DATE: March 28, 2019

SNIP: No place on Earth is colder than East Antarctica. Home to the South Pole and making up two-thirds of the southernmost continent, the vast ice sheets of East Antarctica — formed over tens of millions of years — are nearly three miles thick in places. The temperature commonly hovers around -67 degrees Fahrenheit (-55 degrees Celsius); in 2010, some spots on East Antarctica’s polar plateau plunged to a record-breaking -144 degrees F.

Now, however, parts of the East Antarctic are melting.

Research into what’s happening in East Antarctica is still in its early stages. It’s hard to decipher what exactly is taking place on a gigantic continent of ice with just a few decades of satellite data and limited actual measurements of things like snowfall and ocean temperatures. But according to one controversial paper released earlier this year, East Antarctica is now, in fact, shrinking, and is already responsible for 20 percent of the continent’s ice loss.

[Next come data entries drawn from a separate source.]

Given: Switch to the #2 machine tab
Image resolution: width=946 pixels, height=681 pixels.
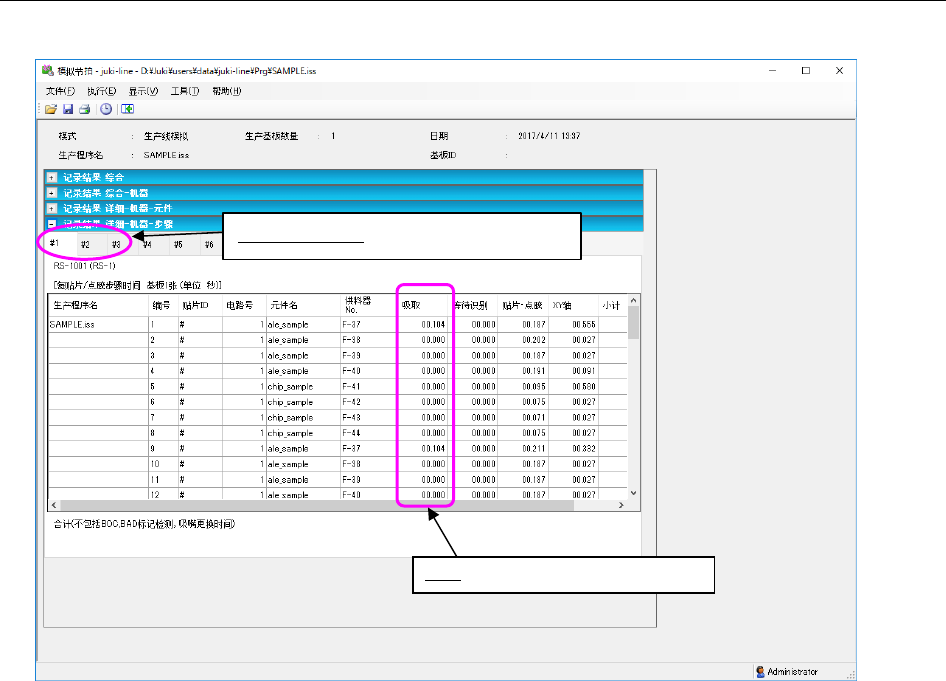Looking at the screenshot, I should 86,244.
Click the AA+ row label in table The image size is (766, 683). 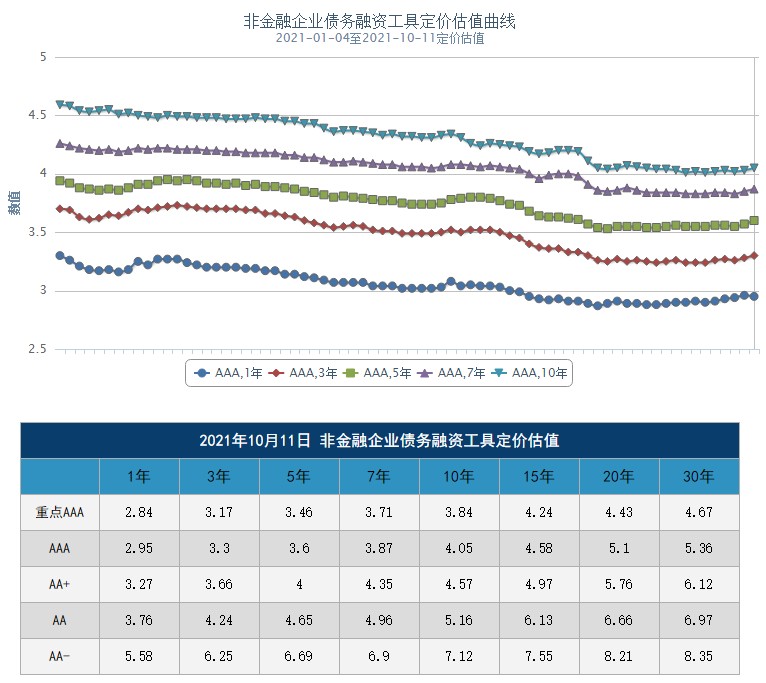point(60,584)
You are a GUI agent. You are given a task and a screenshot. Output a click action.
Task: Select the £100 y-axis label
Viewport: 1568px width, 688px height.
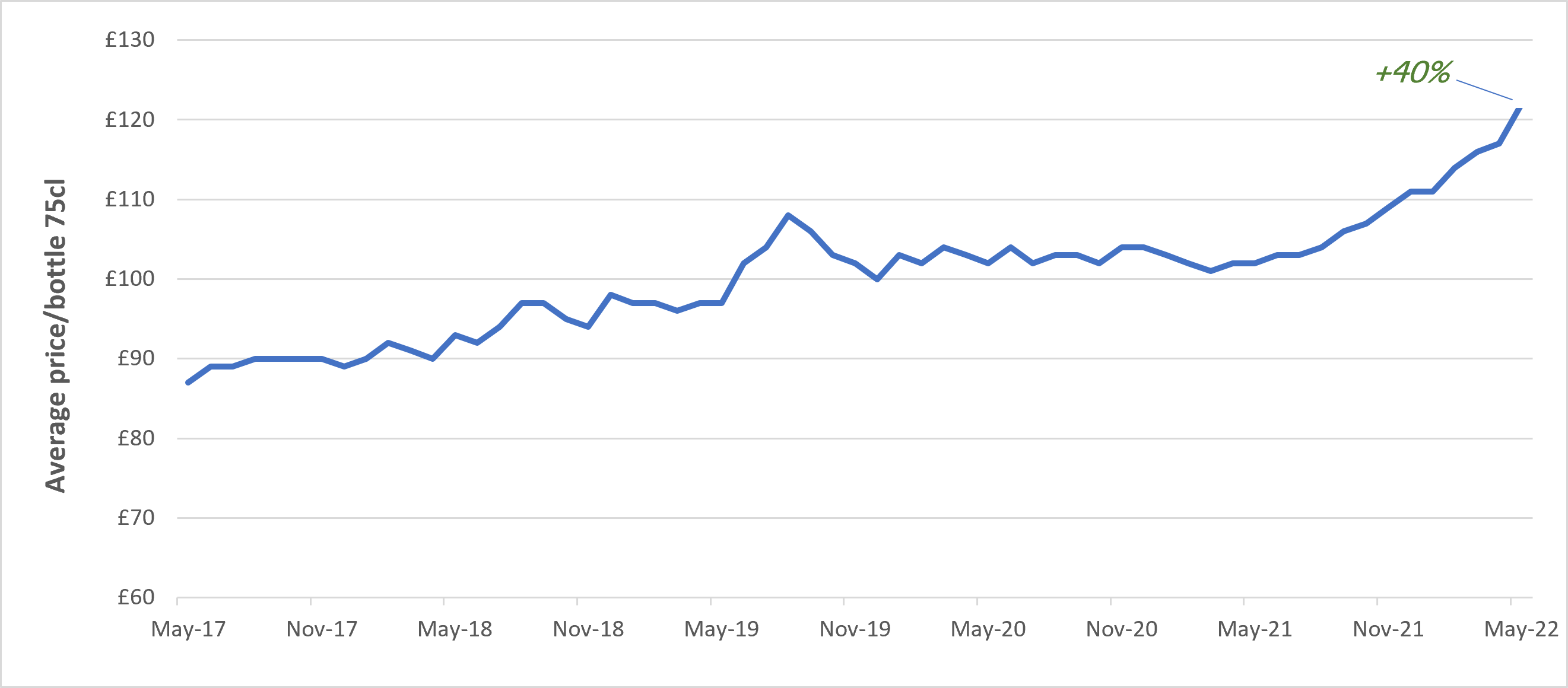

Scientists are seeing worrying signs of ice loss in the East Antarctic. Glaciers are starting to move more quickly, dumping their ice into the Southern Ocean; in satellite images, depictions of the fast-moving ice light up in red, like a panic sign.

A melting East Antarctic is deeply worrying. The Antarctic as a whole contains about 90 percent of the planet’s ice — enough in theory to raise global sea levels an average of roughly 200 feet should it all melt.